What you are asked to do:
From the line that contains "Task: Toggle the" to the final line of the records below, print each line exactly and leave every picture out.

Stored dataset items:
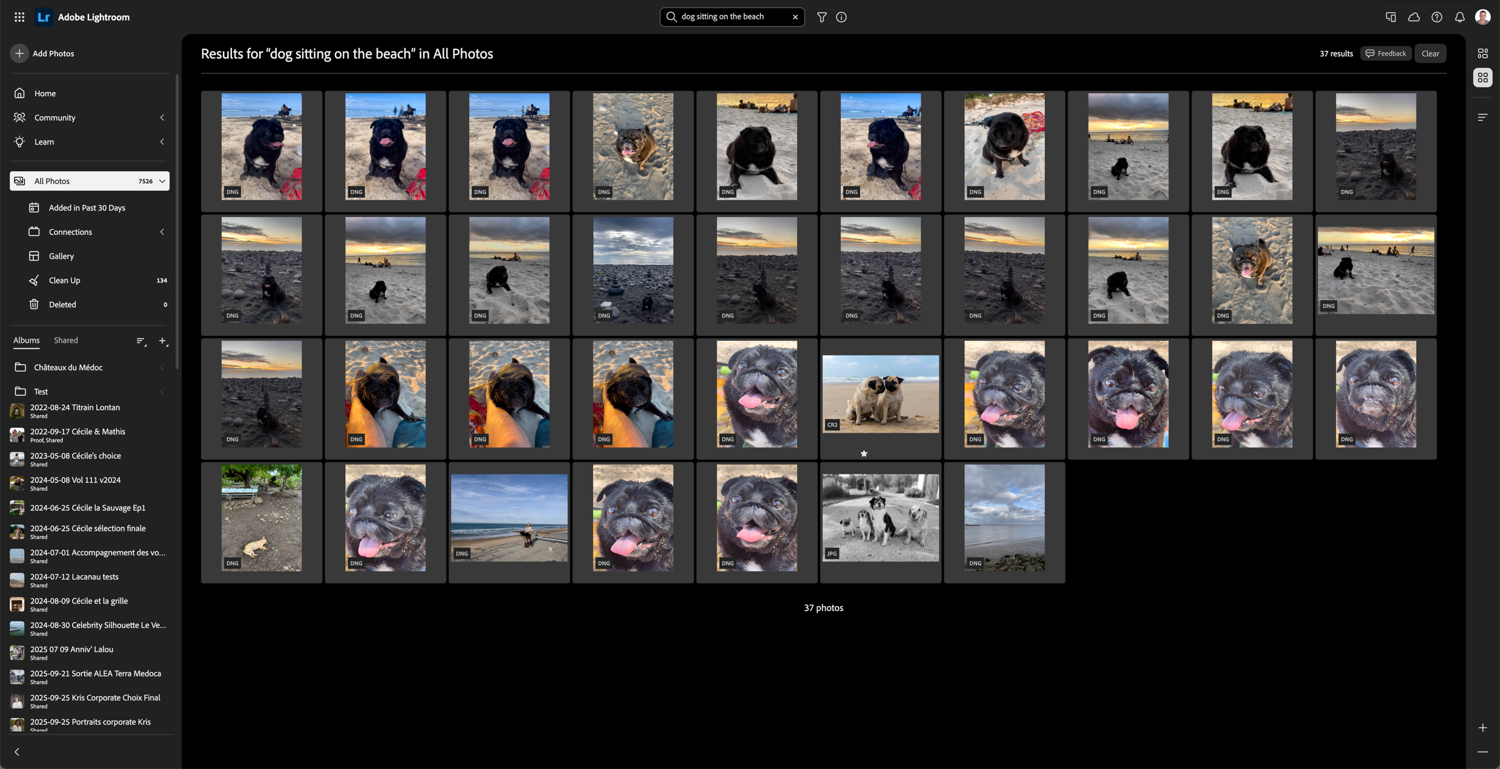Open cloud sync status icon
This screenshot has width=1500, height=769.
1413,17
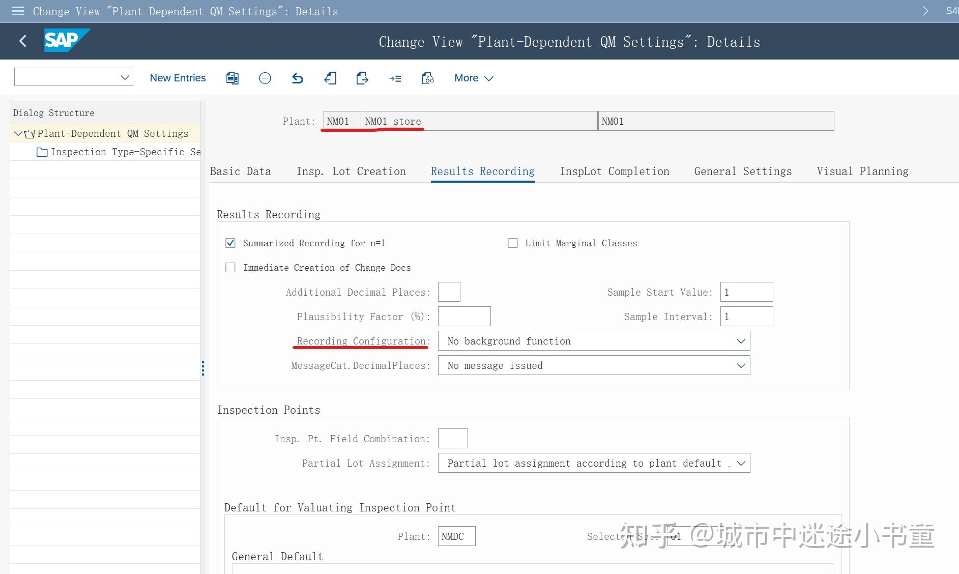Open the MessageCat.DecimalPlaces dropdown
The width and height of the screenshot is (959, 574).
coord(741,365)
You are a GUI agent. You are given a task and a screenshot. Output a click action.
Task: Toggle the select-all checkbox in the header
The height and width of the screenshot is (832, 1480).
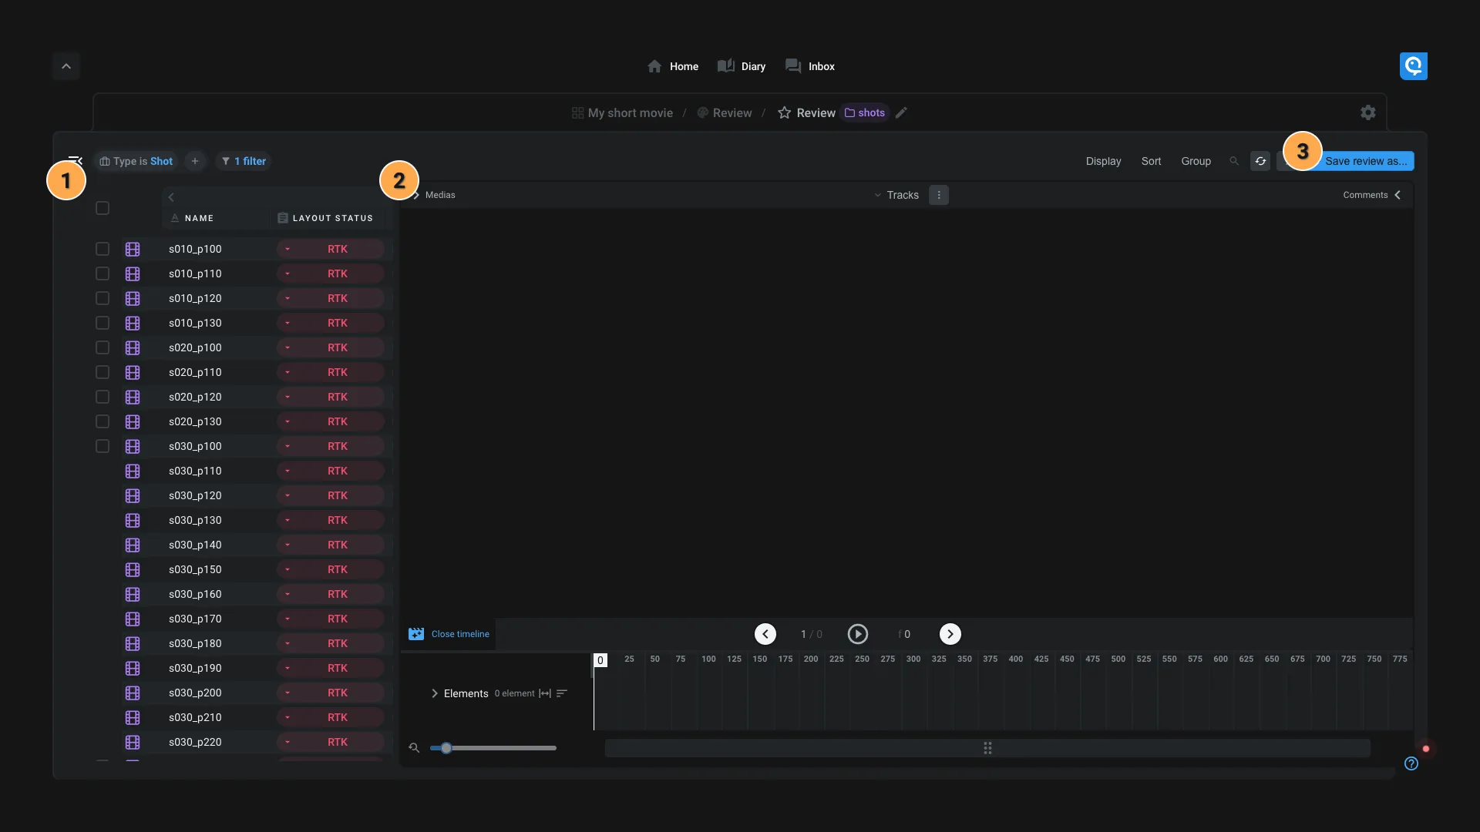click(103, 208)
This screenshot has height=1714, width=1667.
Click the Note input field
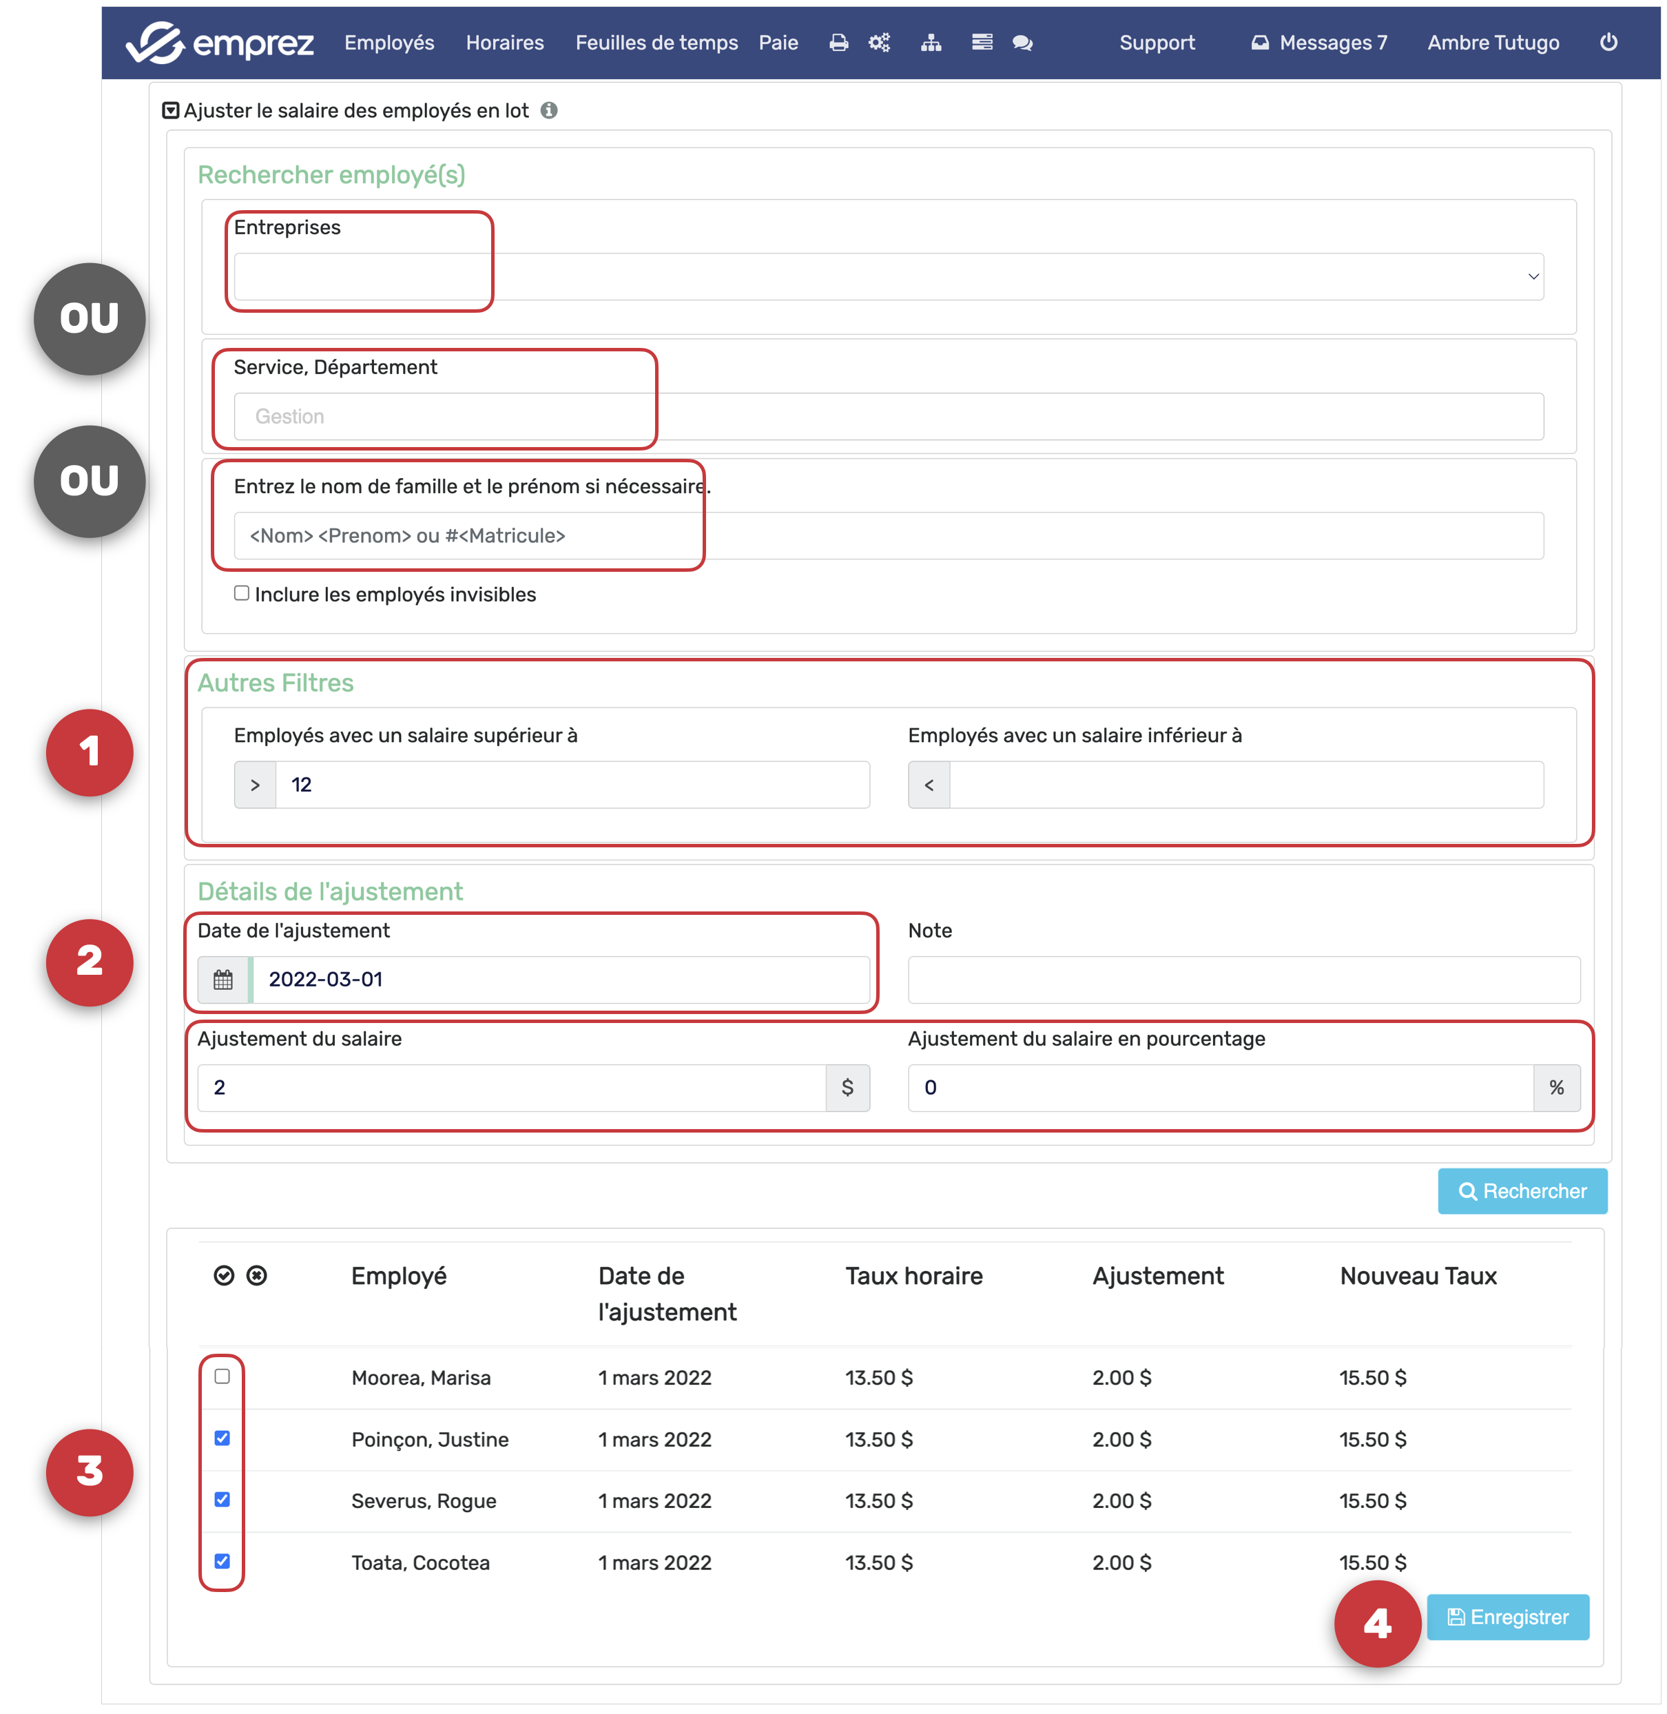click(x=1243, y=980)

Finished exercise:
Task: Toggle the select-all checkbox in the header
The height and width of the screenshot is (832, 1480).
click(103, 208)
This screenshot has height=1714, width=1667.
Click the Note input field
click(x=1243, y=980)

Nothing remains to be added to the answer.